Copy the data exactly from the line that contains "Viewport: 1092px width, 1102px height." through the line that contains "You are a computer-use agent. Image resolution: width=1024", keeping both end lines and leaving out everything else.

- - - - -

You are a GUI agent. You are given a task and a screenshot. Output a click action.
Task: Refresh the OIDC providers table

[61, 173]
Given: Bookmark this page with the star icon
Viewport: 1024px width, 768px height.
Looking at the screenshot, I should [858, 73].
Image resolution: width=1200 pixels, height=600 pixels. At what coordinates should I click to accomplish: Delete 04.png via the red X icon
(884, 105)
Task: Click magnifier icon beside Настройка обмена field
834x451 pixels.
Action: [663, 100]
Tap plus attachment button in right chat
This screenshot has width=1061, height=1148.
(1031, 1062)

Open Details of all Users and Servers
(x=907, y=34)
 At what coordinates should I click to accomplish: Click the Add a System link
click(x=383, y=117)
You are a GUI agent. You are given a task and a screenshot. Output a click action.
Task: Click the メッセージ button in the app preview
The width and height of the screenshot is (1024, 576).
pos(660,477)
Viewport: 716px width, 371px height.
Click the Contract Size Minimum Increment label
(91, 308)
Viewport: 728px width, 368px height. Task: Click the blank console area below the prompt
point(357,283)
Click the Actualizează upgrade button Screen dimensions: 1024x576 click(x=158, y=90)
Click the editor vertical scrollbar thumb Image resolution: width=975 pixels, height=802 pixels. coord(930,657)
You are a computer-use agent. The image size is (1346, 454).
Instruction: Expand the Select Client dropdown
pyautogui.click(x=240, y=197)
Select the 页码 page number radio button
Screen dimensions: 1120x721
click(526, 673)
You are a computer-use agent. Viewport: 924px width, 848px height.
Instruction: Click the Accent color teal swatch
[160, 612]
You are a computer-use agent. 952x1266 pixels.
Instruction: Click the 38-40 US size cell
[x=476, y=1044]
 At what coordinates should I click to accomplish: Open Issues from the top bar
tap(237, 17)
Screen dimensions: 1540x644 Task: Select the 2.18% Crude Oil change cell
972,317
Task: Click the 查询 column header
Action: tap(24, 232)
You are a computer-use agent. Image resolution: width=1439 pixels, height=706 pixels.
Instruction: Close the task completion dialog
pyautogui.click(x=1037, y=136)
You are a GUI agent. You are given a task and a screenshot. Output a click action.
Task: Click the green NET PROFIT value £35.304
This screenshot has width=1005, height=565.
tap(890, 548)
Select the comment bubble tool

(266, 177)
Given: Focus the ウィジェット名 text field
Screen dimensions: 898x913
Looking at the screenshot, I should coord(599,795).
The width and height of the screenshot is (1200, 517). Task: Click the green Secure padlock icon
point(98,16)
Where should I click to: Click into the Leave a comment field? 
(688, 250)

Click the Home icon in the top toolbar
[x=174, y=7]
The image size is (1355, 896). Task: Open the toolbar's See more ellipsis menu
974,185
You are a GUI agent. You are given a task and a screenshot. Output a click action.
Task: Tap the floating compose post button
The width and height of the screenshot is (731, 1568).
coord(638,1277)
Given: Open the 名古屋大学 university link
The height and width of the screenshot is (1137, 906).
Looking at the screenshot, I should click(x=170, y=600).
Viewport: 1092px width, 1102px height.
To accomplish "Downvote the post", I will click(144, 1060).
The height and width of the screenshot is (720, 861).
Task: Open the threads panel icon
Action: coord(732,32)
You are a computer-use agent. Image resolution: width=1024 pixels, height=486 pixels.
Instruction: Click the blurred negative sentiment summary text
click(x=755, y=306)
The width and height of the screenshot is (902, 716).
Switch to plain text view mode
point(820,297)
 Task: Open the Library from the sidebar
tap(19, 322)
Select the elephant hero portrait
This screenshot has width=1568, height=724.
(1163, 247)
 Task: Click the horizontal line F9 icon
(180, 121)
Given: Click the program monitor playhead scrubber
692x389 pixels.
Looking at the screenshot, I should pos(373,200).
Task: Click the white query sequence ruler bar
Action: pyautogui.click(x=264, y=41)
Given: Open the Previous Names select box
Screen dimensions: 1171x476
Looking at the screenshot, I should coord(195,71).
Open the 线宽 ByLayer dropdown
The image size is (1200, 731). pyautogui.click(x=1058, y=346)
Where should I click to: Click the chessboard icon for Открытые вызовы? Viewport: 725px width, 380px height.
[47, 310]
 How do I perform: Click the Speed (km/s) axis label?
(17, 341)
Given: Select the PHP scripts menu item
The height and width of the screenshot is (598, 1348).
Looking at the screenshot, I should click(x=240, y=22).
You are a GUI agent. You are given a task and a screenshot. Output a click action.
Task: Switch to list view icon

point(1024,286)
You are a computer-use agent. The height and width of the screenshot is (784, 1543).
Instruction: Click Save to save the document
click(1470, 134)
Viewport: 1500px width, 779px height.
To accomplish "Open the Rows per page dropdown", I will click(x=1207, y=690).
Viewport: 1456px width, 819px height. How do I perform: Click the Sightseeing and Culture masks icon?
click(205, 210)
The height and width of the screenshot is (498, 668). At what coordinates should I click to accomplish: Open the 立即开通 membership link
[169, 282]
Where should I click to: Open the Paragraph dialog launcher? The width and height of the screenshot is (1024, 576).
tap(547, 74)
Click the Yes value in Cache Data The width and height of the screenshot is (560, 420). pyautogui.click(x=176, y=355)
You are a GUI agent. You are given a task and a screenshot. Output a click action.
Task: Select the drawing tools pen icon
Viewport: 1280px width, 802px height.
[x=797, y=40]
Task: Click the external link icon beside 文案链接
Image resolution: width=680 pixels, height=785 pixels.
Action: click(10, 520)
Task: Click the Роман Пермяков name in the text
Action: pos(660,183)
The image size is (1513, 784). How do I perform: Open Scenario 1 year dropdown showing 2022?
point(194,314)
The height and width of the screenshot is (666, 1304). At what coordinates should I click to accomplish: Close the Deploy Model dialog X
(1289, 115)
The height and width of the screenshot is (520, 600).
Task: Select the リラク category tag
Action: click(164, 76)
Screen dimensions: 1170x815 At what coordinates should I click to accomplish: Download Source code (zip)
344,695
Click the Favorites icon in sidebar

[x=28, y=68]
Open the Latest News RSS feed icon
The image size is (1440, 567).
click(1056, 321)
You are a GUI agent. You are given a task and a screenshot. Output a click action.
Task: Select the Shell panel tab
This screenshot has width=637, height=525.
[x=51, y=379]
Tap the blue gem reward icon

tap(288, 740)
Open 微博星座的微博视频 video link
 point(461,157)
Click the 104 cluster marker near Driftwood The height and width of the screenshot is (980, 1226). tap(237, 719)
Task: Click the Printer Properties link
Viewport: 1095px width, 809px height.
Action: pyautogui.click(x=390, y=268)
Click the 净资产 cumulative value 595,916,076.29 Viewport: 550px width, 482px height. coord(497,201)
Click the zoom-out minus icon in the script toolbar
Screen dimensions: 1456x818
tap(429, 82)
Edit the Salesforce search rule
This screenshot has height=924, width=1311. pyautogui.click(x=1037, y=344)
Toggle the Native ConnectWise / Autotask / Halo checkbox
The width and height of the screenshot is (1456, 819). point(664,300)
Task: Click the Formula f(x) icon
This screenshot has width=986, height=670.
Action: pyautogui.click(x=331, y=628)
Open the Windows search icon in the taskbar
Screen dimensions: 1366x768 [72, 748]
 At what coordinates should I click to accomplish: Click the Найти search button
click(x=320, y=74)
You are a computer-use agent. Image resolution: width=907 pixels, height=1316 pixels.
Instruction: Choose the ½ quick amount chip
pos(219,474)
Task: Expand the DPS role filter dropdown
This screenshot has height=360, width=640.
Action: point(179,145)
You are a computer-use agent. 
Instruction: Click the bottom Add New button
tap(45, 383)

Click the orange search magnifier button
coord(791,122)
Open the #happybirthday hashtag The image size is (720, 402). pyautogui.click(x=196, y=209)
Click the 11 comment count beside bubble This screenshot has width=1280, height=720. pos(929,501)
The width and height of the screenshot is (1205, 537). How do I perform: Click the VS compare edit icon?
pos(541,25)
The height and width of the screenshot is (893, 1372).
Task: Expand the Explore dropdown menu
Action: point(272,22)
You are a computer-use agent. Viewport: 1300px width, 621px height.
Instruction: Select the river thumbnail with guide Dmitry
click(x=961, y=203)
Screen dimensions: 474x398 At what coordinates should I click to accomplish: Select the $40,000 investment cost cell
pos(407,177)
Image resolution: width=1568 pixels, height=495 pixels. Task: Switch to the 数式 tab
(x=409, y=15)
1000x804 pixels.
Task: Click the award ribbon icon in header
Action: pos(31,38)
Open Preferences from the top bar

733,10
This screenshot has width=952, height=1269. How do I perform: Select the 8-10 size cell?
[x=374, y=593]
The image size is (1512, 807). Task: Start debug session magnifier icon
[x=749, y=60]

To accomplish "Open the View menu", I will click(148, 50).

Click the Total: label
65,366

- - - - -

■ **ANSWER**
Viewport: 1092px width, 1102px height.
To accomplish "Downvote the post", I will click(144, 1060).
The height and width of the screenshot is (720, 861).
Task: Open the threads panel icon
Action: coord(732,32)
You are a computer-use agent. Image resolution: width=1024 pixels, height=486 pixels.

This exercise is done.